Work required →
In the listing below, find each line containing "with" and report it.

[Start of section]

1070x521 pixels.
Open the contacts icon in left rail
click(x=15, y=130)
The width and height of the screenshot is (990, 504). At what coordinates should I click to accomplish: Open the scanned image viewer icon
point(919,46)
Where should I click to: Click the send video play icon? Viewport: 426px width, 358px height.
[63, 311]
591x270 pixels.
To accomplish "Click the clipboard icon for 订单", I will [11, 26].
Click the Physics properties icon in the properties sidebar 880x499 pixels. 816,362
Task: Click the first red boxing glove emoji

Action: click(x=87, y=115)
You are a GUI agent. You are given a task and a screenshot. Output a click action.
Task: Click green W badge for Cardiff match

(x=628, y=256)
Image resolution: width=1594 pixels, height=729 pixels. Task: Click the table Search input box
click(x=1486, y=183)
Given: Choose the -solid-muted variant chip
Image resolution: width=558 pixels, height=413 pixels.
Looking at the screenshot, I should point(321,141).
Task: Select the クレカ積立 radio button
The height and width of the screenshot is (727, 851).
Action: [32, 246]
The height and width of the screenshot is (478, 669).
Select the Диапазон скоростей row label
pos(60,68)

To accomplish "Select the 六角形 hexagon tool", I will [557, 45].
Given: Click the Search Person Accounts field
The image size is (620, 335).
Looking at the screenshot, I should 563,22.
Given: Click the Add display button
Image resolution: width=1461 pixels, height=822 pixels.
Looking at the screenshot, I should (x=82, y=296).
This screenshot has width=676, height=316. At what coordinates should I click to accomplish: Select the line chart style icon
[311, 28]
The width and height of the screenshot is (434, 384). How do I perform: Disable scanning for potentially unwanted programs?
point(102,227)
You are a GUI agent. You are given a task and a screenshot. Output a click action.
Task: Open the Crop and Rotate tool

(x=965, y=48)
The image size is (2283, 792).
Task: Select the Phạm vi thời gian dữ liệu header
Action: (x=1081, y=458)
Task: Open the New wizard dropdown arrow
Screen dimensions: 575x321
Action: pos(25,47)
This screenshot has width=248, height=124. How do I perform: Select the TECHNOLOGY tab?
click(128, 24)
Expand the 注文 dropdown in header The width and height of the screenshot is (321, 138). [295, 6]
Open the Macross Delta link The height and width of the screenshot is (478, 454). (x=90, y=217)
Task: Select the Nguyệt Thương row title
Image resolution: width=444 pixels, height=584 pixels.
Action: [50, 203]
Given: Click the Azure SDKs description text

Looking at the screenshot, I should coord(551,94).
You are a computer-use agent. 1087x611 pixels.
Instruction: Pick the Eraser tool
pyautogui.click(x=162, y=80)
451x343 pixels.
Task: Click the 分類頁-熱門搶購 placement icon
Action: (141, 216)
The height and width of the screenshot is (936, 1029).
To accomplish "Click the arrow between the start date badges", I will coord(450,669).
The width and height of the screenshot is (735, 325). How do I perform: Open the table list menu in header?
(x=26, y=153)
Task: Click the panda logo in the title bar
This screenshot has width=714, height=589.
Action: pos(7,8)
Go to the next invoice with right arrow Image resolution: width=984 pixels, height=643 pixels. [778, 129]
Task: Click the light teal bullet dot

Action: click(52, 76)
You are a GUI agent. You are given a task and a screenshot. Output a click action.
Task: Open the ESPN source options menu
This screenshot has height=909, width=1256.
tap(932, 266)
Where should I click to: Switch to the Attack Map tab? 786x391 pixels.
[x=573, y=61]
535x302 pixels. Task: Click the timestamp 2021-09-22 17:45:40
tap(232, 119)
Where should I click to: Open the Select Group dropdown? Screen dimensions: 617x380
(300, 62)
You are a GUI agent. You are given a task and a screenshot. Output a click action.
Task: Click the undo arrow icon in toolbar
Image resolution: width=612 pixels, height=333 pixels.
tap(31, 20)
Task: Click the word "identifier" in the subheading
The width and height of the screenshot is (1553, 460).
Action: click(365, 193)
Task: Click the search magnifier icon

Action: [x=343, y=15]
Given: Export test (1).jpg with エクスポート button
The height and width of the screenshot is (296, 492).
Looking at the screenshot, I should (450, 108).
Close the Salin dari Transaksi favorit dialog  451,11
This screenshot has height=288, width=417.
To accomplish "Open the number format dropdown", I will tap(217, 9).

[End of section]

Output →
Go to the next invoice with right arrow Image resolution: width=984 pixels, height=643 pixels. [778, 129]
Given: Export test (1).jpg with エクスポート button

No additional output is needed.